> Exercise objective
Retype all of the data below word for word, and leave the pictures out of your answer.

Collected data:
════════════════

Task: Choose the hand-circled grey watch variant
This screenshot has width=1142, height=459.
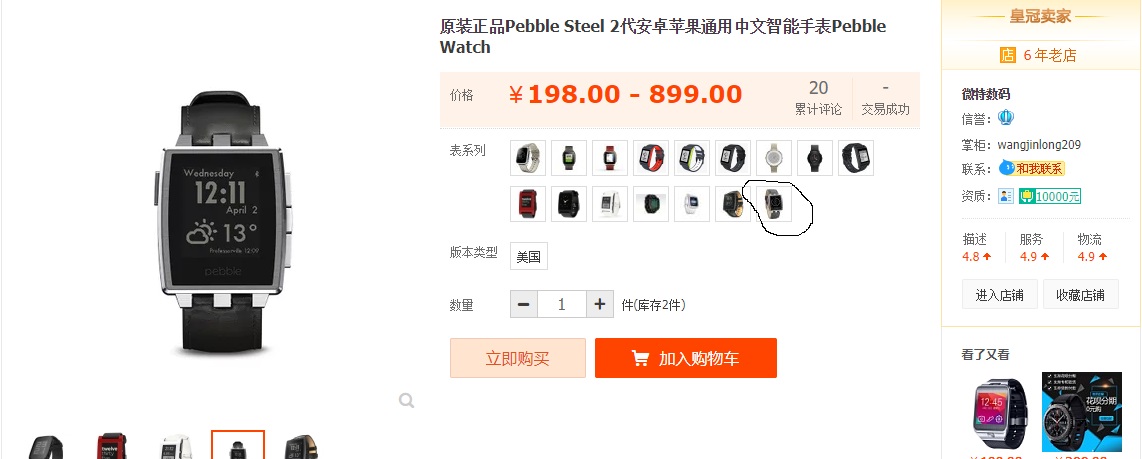Action: pyautogui.click(x=773, y=204)
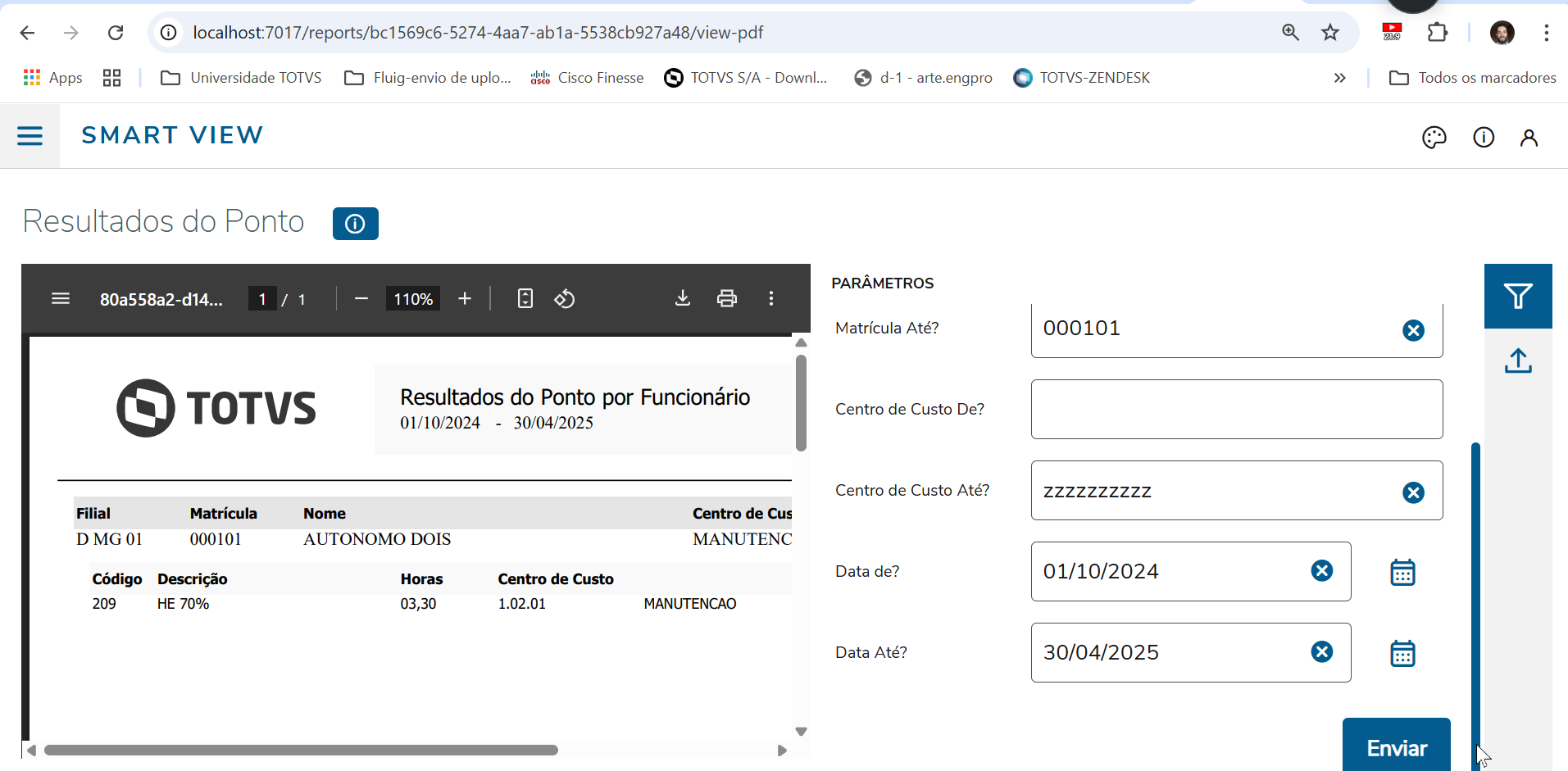Print the PDF report

[x=728, y=298]

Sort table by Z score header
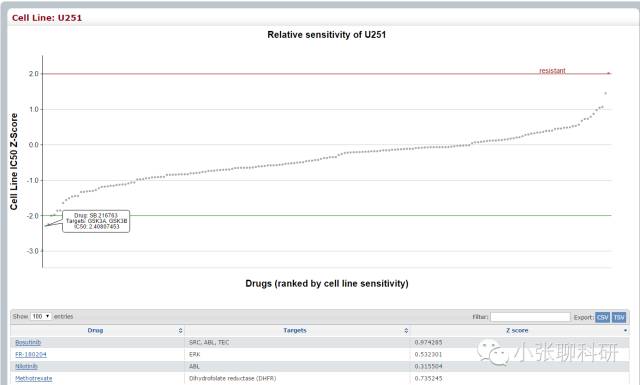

════════════════

> The reply
Task: Choose the hand-circled grey watch variant
This screenshot has width=1142, height=459.
Action: pyautogui.click(x=773, y=204)
Print the PDF report

[x=728, y=298]

Sort table by Z score header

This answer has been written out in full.